I'm not actually sure I can see what they are referring to... can someone "enlighten" me please?
Title: Re: Can you believe this photo of a single atom?
Post by: Bill S on 18/02/2018 19:10:29
If it's the little white spot you can't see, have you tried enlarging the image?
Title: Re: Can you believe this photo of a single atom?
Post by: Bored chemist on 18/02/2018 20:01:05
What is seen is the reflection off the atom
No it isn't.
It's a fluorescence emission.
Title: Re: Can you believe this photo of a single atom?
Post by: evan_au on 18/02/2018 21:10:19
Quote from: Bored Chemist
It's a fluorescence emission.
Expanding on the comment from Bored Chemist...

In an optical clock, you illuminate the trapped atom (or ion) with a laser beam of the right frequency, which kicks an outer electron into a higher orbital.
- This electron promptly drops back to a lower orbital (not necessarily the one that it came from), emitting one or more photons of specific energy (which means a specific frequency), through the process of fluorescence.
- These photons tend to be emitted in random directions, but if you put a camera close enough for long enough, you will capture enough photons to eventually produce a visible dot.
- If the illuminating laser is focussed well enough, and pointed away from the camera, none of the illuminating laser light will pass directly into the camera.
- Just add a bit of a flash to illuminate the ion trap, and you have a picture of a single atom caught in an ion trap.

https://en.wikipedia.org/wiki/Atomic_clock#Optical_clocks
Title: Re: Can you believe this photo of a single atom?
Post by: chiralSPO on 19/02/2018 01:23:30
No.

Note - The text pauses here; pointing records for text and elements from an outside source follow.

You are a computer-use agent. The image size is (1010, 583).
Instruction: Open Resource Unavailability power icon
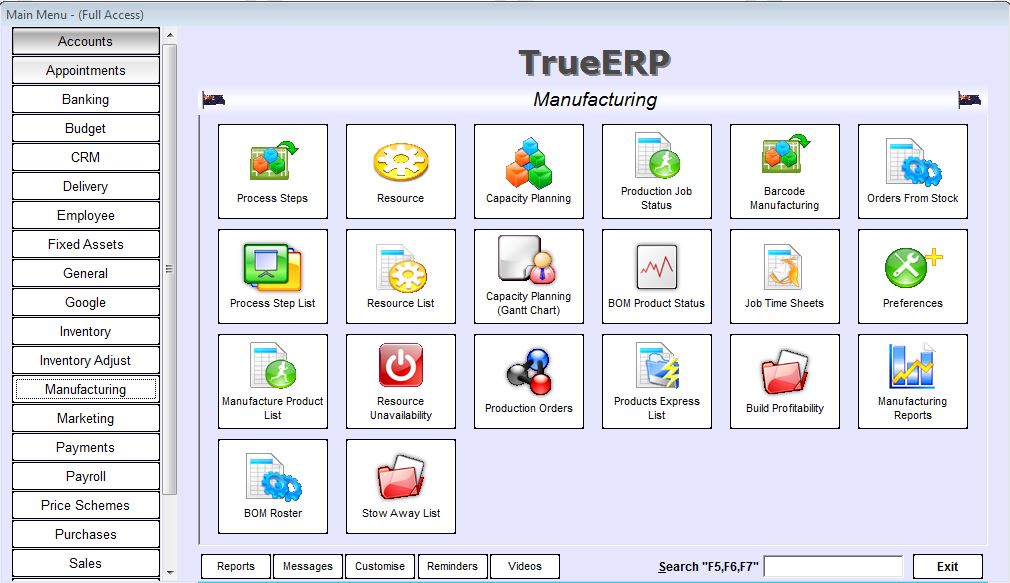[400, 381]
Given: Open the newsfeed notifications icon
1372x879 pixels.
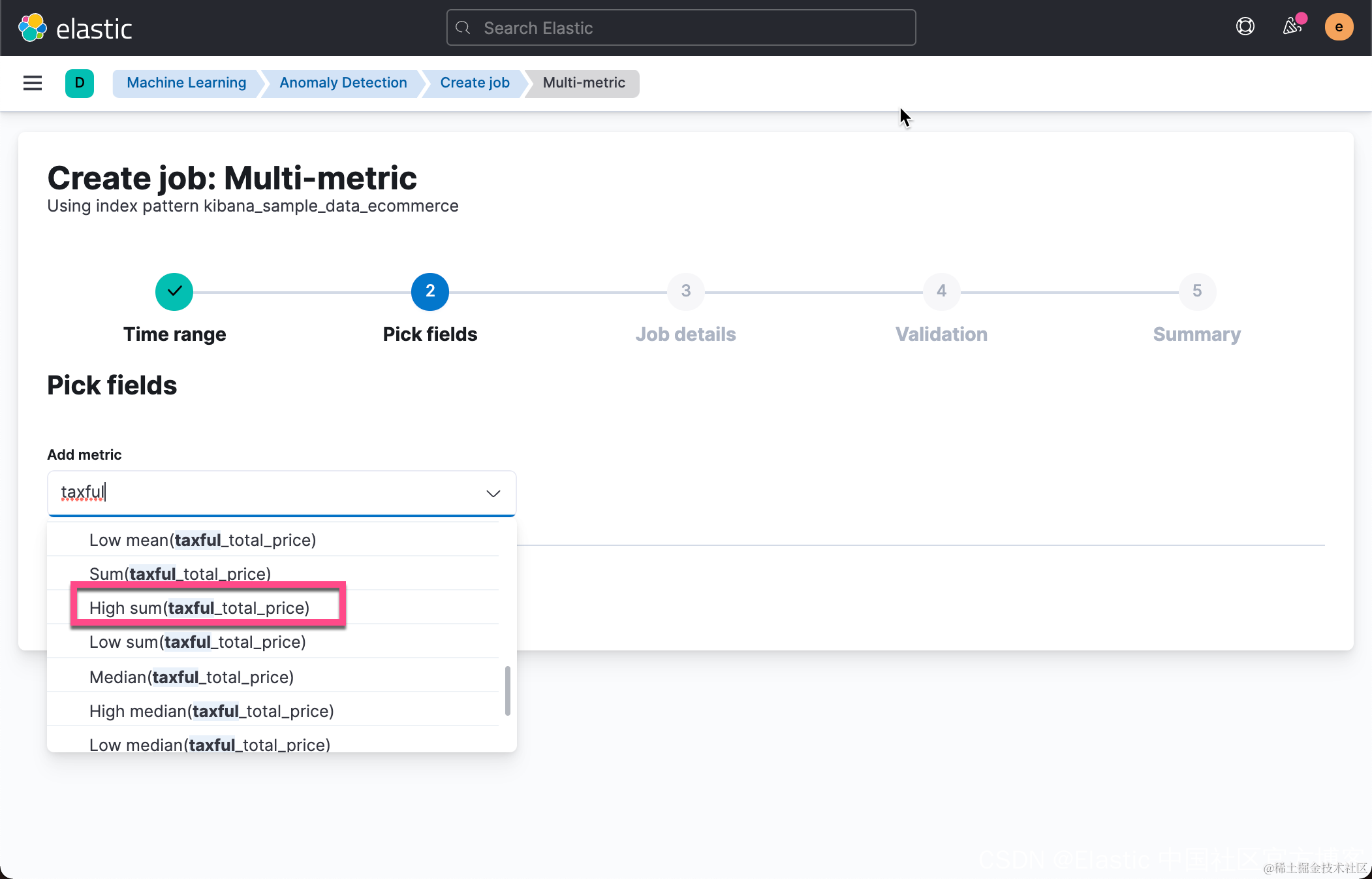Looking at the screenshot, I should (x=1292, y=27).
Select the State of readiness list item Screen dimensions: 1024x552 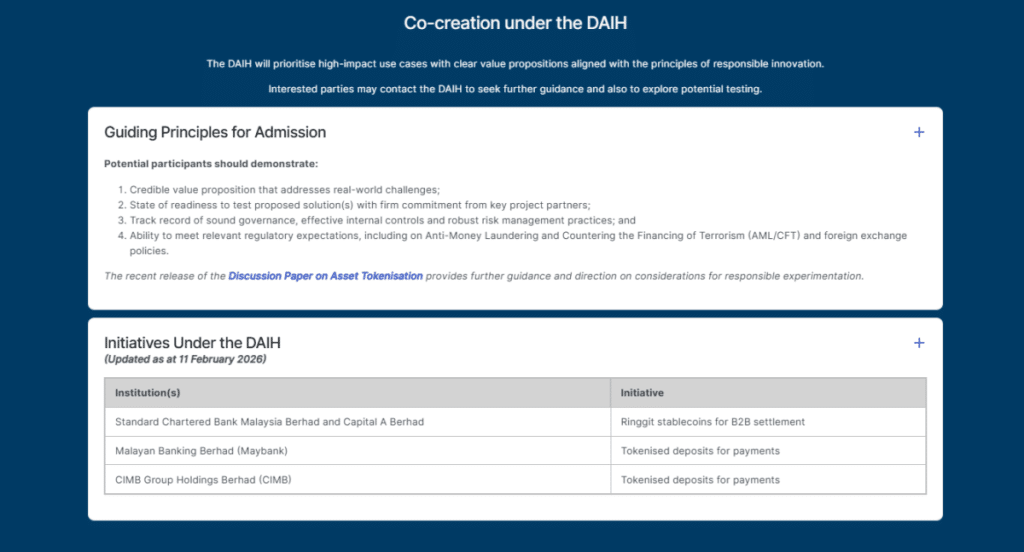359,205
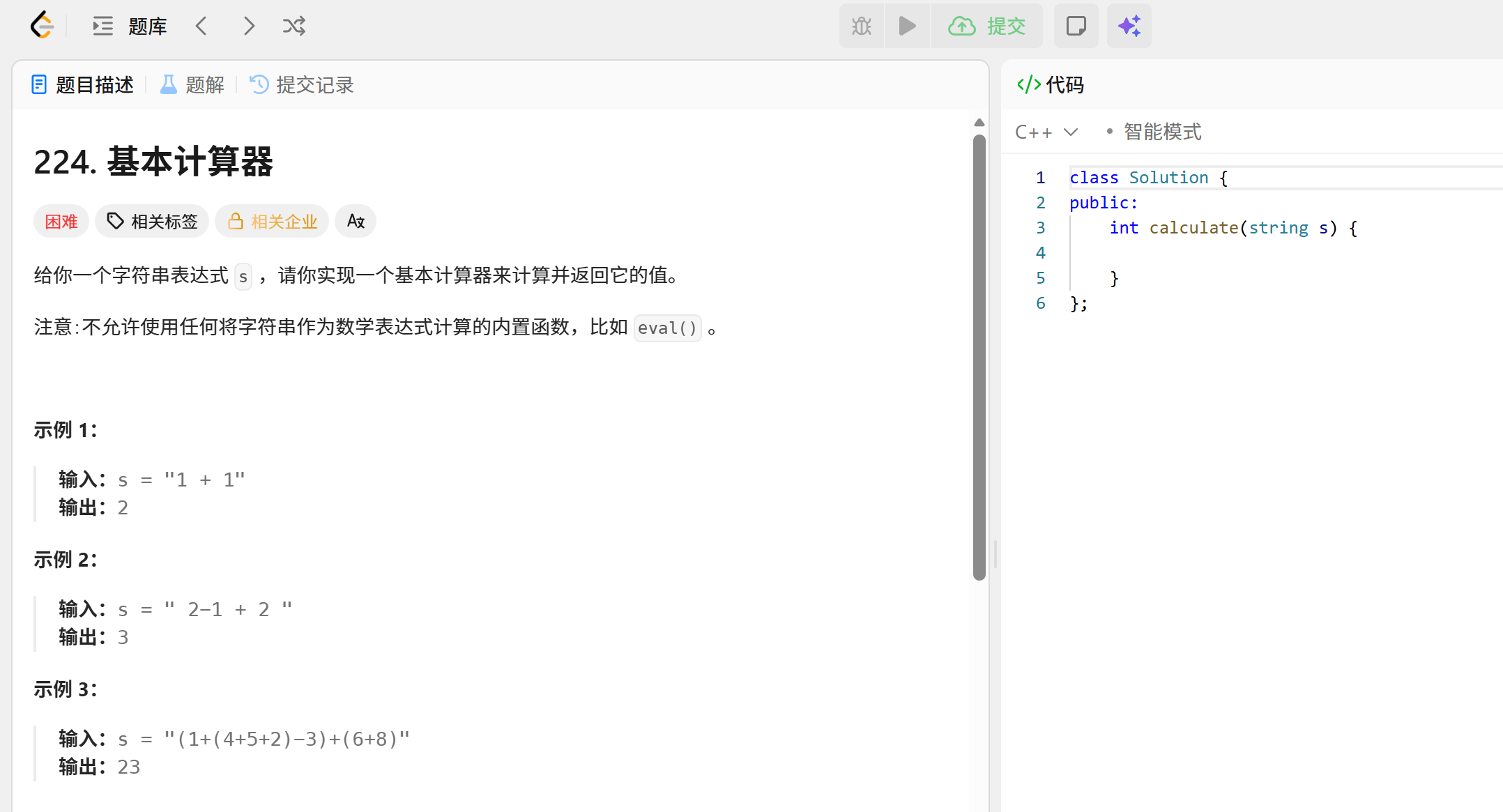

Because it isnt. Article I read mentions that the picture is a long exposure. The atom is smaller than the actual wavelength of the light. What is seen is the reflection off the atom as it shimmies and moves within the magnetic field. Yes, an impressive photo- but a photo of an atom? No

Clearly the bright spot is much larger than an atom, with a size likely determined by the strength of the confinement. And yes, you are correct that the wavelength of light is much greater than the size of the atom, and this technique would certainly be useless for direct imaging of any atomic structure.

However, I think it is very impressive that they can put enough photons into a single atom that it it could fluoresce (not reflect) enough to be visible to the naked eye. It's basically a single atom filament (surrounded by a very large, expensive, and inefficient light bulb).